Política
La tentación de las urnas
Que vivamos sumidos en un inacabable desbarajuste político, de gobiernos débiles por minoritarios, es el fruto del deseo soberano de los españoles
Una de las grandes virtudes del sistema político de Estados Unidos fue establecer hace ya doscientos treinta y cuatro años que designaría a sus cargos públicos mediante elecciones. Una virtud añadida fue instaurar el método por el cual los procesos electorales tienen una fecha fija y no dependen de la voluntad de ningún dirigente político, ni siquiera de quien ocupa la Casa Blanca. Las elecciones presidenciales se celebran el martes después del primer lunes de noviembre cada cuatro años. Con esa misma fórmula, se elige cada dos años a los miembros de la Cámara de Representantes y cada seis años a los senadores. Las próximas elecciones presidenciales serán el 5 de noviembre de 2024. Las siguientes, el 7 de noviembre de 2028. Las siguientes, el 2 de noviembre de 2032. Y en este plan. Será así, aunque un presidente muera durante su mandato o enferme o dimita o sea destituido por el Congreso mediante un impeachment. En cualquiera de esos casos, el presidente será sustituido por su vicepresidente y no mediante unas nuevas elecciones. Es decir, un presidente, por muy poderoso que sea, no puede llamar a los ciudadanos a las urnas a voluntad. Y, por tanto, no cuenta con la ventaja política de colocar la fecha de las elecciones cuando le interesa.

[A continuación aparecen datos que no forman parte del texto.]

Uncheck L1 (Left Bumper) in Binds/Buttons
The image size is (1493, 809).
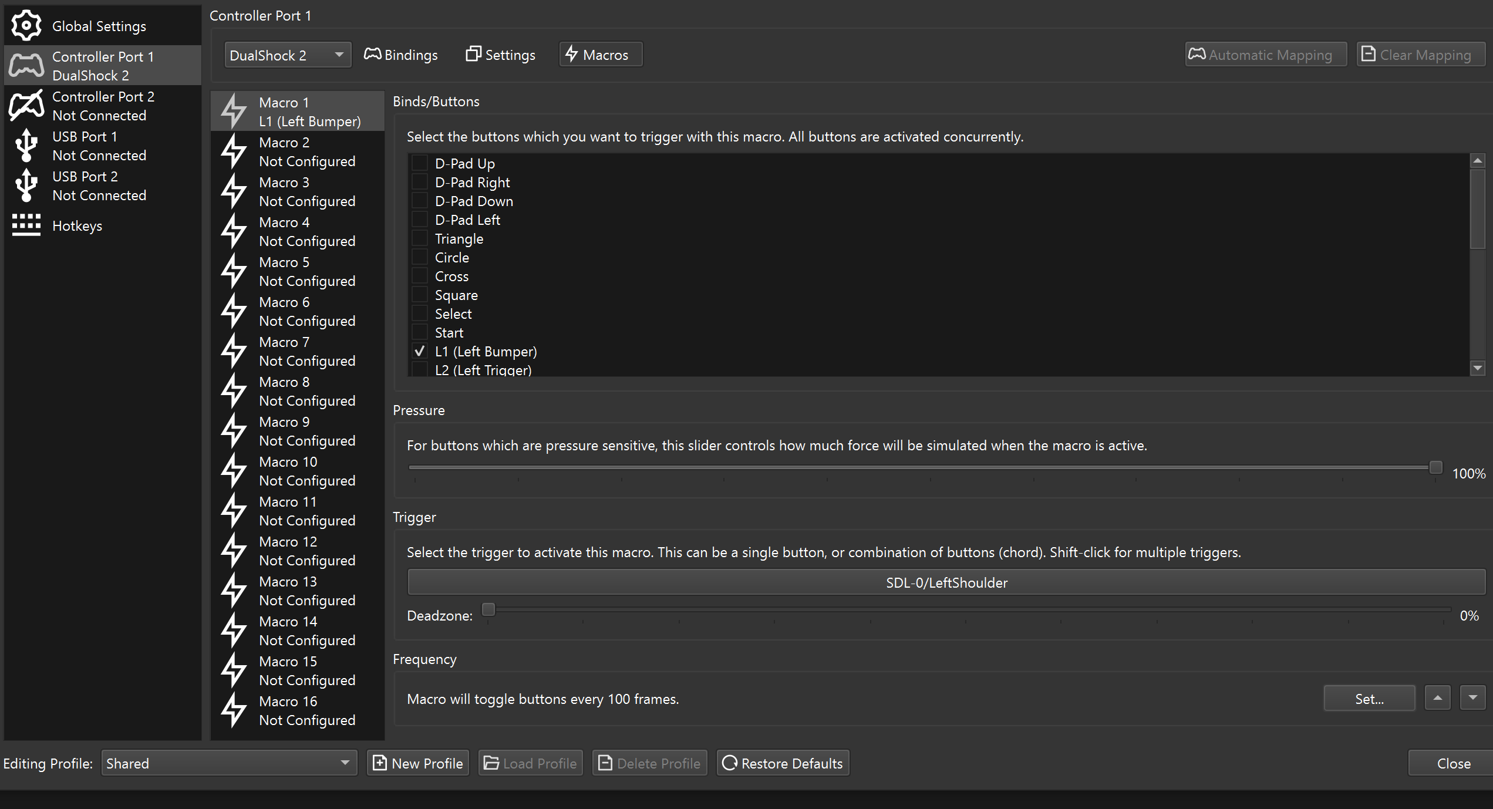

Un presidente es elegido para gobernar durante un periodo de cuatro años y debe hacerlo en cualquier circunstancia: sea con una mayoría parlamentaria amistosa o lo haga con unas cámaras legislativas dispuestas a hacerle la vida imposible. Si no es capaz puede dimitir y ser sustituido por otro. Porque si, por ejemplo, los ciudadanos han elegido a un presidente de un partido y a un parlamento con mayoría del partido rival, esa es una decisión democrática que no debe ser cuestionada por nadie.
En Europa, las constituciones han concedido a los presidentes o primeros ministros la facultad libérrima de convocar elecciones cuando lo deseen, con el límite de que las legislaturas deben durar, como mucho, cuatro años (salvo en Francia, donde se elige al presidente cada cinco años). Usan esa prerrogativa y, en ocasiones, abusan de ella.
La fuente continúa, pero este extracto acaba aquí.